> [WHAT IS REQUIRED]: In the abstract on the German Christian movement below, translate this sentence into French: "After Hitler became Chancellor, the movement’s membership greatly increased."

> [PAGE TEXT]:
######

Abstract

In 1932, the German Christian movement [Glaubensbewegung Deutsche Christen] established itself as an important National Socialist splinter group within the Protestant Church. It was organized in strict accordance with the “Führer principle” and promoted the synthesis of racial and ecclesiastical doctrines. Among other things, German Christians demanded racial purity within the church and the “Entjudung” [“de-Judification”] of religion through the abolition of the Old Testament. After Hitler became Chancellor, the movement’s membership greatly increased. It won the church elections for the new, unified German Protestant Church [Deutsche Evangelische Kirche (DEK) or Reich Church] on July 23, 1933, occupied the new church’s most important ecclesiastical offices, and tried to bring the church into doctrinal and institutional alignment with Nazi ideology [Gleichschaltung]. Sermons, for example, were supposed to emphasize the theological foundations of racial theories and the allegedly “Nordic” character of Christ. Churches were decorated with swastikas, and a series of new symbols and rituals aimed to demonstrate the unity between the church and the Nazi state. When the German Christians introduced rules restricting church offices to Aryans, a group of Protestant theologians and clergymen centered around around Pastor Martin Niemöller protested by founding the Pastors’ Emergency League, out of which the “Confessing Church” [Bekennende Kirche] developed. This internal protest movement challenged the competence and legitimacy of the Reich Church and the German Christians, and declared itself the only legitimate Protestant Church. Thus, instead of creating uniformity and unity, the German Christians actually divided the church more than ever before and steadily lost influence in the following years. Total state control and “coordination” of the Protestant Church would never be achieved.

######

> [GIVEN RECORDS]:
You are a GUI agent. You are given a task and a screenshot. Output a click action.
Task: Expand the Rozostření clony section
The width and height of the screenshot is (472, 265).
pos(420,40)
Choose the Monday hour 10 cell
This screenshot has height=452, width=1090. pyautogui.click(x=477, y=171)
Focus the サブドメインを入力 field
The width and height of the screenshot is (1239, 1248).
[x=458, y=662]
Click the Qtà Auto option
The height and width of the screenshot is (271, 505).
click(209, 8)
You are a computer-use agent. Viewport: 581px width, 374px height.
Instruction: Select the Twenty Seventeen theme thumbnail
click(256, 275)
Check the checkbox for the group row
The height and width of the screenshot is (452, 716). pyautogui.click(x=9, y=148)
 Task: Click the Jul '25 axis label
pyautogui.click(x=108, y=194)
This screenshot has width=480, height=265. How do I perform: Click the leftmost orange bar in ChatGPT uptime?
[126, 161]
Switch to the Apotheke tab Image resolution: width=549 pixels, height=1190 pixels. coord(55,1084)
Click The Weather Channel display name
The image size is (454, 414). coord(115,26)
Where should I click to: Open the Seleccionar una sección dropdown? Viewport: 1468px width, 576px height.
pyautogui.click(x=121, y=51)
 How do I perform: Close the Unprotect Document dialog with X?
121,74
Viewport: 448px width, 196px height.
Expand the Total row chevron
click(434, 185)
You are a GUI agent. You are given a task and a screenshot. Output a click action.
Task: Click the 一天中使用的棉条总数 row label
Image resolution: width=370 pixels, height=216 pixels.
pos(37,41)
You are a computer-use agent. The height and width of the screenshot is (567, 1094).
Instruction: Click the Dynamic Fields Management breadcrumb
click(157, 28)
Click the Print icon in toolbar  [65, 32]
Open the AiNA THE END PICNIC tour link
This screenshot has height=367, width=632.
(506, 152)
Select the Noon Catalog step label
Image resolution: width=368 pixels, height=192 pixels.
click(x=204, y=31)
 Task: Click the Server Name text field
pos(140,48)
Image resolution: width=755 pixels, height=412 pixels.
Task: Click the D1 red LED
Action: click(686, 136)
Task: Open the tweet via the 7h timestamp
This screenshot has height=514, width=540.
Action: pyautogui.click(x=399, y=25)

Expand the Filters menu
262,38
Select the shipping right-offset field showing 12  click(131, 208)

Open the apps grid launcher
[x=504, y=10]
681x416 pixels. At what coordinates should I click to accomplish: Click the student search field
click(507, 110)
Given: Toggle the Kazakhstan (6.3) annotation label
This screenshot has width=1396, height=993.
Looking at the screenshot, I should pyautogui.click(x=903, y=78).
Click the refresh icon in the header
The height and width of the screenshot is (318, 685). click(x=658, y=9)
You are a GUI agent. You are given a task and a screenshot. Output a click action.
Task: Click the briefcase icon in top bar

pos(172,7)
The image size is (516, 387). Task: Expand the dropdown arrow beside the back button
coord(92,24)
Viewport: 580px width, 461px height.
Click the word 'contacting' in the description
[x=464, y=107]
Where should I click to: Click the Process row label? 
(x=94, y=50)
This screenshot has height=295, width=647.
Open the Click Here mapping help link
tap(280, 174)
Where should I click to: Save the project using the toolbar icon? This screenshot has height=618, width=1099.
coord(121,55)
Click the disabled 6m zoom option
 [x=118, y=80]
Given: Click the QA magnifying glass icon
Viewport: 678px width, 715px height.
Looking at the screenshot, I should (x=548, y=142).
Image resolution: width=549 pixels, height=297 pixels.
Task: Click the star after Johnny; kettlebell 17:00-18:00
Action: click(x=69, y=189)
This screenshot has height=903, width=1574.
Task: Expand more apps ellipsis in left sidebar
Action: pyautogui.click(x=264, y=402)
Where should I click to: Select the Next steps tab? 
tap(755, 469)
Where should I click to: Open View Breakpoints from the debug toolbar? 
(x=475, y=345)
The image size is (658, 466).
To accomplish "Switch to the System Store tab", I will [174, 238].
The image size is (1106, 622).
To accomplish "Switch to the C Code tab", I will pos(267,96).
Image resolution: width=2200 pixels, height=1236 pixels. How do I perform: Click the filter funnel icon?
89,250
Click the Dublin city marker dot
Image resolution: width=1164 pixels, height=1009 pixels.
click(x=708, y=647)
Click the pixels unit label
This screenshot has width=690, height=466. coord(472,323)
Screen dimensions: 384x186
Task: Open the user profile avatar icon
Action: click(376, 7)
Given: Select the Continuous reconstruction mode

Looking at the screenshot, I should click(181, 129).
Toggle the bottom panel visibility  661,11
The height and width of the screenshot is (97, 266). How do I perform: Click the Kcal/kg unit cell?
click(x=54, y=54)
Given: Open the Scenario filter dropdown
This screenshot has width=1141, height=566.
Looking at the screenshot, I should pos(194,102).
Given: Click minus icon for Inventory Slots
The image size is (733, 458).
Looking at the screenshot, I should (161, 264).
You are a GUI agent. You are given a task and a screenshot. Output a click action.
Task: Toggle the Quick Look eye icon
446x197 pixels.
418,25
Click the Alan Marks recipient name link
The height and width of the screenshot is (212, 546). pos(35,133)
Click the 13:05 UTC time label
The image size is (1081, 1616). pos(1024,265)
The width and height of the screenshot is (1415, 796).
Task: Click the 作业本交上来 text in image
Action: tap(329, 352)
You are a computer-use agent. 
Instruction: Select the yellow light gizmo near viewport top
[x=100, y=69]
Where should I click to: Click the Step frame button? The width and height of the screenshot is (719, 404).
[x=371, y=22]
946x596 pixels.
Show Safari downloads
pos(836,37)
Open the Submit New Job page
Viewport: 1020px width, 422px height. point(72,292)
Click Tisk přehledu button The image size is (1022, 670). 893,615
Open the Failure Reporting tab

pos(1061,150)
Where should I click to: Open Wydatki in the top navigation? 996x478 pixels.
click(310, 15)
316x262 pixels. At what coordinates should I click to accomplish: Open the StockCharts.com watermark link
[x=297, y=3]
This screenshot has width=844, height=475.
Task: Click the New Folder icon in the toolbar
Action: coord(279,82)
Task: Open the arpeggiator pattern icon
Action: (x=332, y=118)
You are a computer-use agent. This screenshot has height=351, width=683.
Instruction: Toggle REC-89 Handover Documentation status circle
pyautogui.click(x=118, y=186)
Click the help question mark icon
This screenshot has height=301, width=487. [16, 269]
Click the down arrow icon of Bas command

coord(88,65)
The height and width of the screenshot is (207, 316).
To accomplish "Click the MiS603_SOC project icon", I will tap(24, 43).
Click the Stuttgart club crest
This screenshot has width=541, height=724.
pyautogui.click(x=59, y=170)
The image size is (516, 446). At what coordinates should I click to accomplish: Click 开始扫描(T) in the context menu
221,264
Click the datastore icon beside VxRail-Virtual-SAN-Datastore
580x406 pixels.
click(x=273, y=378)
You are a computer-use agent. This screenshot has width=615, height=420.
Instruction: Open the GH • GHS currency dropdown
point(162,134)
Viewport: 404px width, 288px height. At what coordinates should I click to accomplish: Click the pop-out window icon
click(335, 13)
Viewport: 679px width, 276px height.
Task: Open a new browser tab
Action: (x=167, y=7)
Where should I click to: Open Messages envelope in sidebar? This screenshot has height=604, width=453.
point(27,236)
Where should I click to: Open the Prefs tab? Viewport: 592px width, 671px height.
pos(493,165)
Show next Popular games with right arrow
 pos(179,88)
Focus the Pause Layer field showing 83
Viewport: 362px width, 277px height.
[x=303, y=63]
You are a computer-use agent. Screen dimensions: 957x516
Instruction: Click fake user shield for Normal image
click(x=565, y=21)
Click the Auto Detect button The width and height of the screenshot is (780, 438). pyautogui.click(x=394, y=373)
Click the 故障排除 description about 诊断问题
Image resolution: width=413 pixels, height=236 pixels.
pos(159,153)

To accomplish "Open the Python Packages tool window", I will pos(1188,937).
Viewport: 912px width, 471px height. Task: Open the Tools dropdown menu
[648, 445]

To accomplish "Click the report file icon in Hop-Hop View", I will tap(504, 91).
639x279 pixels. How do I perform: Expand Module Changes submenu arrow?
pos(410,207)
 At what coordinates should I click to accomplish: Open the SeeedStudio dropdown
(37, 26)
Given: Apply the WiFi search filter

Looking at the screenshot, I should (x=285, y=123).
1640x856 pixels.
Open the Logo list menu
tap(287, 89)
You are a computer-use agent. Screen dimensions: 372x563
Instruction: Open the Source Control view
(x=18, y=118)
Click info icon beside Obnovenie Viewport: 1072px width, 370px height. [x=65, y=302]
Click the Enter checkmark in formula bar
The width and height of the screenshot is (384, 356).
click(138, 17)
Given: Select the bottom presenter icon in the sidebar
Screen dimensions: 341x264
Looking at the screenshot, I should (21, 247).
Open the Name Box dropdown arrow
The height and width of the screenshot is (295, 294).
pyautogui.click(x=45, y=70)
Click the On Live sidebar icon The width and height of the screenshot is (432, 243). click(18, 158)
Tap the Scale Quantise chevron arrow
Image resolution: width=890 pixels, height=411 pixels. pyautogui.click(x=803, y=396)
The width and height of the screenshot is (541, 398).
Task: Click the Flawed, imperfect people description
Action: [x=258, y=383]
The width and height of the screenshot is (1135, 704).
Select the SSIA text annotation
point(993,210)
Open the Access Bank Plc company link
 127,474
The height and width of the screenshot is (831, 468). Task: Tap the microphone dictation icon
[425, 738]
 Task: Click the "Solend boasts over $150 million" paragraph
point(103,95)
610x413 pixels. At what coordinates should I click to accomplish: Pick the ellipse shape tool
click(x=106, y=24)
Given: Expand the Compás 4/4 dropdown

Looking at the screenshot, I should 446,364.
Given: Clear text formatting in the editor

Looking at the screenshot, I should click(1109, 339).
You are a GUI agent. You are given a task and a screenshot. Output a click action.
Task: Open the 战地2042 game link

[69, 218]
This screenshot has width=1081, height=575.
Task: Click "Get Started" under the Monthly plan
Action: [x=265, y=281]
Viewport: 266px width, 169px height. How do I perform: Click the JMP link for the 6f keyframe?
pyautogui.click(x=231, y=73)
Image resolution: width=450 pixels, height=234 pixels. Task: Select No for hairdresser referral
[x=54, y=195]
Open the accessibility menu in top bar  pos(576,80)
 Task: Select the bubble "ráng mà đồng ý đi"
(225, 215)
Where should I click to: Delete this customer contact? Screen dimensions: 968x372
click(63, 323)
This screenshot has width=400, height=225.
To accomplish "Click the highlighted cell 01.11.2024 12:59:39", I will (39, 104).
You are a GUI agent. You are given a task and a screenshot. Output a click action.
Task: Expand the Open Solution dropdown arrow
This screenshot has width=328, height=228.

######

> [TASK ANSWER]: Après que Hitler est devenu chancelier, le nombre de membres du mouvement a fortement augmenté.